The clinical efficacy of BTX-A in TN possibly stems from the inhibition of the release of inflammatory mediators and peripheral neurotransmitters from sensory nerves. Our review has shown that the studies conducted regarding the clinical use of BTX-A in TN have demonstrated its clinical efficacy, with patients reporting improvement in their pain frequency and intensity. In some cases, long-term benefits with BTX-A are also seen, with patients reporting prolonged pain-free periods. The side effects observed with BTX-A were mild and self-limited in most cases, with no significant systemic side effects reported in most studies. However, several factors limit the clinical use of BTX-A; these include a lack of specific guidelines about optimal dose and injection techniques.
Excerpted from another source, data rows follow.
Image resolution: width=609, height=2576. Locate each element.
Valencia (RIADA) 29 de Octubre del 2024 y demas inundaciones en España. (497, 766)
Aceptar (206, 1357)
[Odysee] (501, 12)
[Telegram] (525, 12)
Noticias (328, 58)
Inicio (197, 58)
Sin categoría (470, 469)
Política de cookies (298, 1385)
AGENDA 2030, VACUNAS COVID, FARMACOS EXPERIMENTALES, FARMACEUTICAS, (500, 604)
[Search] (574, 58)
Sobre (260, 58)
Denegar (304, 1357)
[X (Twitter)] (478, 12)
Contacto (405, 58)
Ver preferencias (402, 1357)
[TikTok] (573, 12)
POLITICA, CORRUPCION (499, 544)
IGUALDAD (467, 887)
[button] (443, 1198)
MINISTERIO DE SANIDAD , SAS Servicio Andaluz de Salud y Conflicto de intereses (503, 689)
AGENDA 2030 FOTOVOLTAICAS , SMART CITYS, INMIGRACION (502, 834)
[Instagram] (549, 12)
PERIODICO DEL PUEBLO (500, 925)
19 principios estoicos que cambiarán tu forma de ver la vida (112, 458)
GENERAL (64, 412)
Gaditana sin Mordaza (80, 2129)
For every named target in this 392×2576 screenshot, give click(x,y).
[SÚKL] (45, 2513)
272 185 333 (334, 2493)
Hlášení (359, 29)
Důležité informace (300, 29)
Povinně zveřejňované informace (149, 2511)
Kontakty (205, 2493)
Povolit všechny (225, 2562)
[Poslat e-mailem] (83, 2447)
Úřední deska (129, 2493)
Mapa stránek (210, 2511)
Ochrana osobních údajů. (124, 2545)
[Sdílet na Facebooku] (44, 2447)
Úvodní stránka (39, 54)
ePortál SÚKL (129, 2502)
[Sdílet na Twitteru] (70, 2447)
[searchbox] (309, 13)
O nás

Patients included in studies have intractable TN, limiting the usefulness of the conclusions drawn regarding the use of BTX-A as a possible first-line therapy. Safety of BTX-A in patients who are medically unstable, pregnant, or planning to become pregnant remains yet to be determined. There is also a concern regarding the possible drug interaction in patients taking other medications. These concerns necessitate well-designed randomized controlled trials with a large patient sample to fully establish its safety, efficacy, and other parameters, including dosing, route, the onset of action, and effective period. BTX-A can be an effective and viable alternative, especially in patients with intractable TN.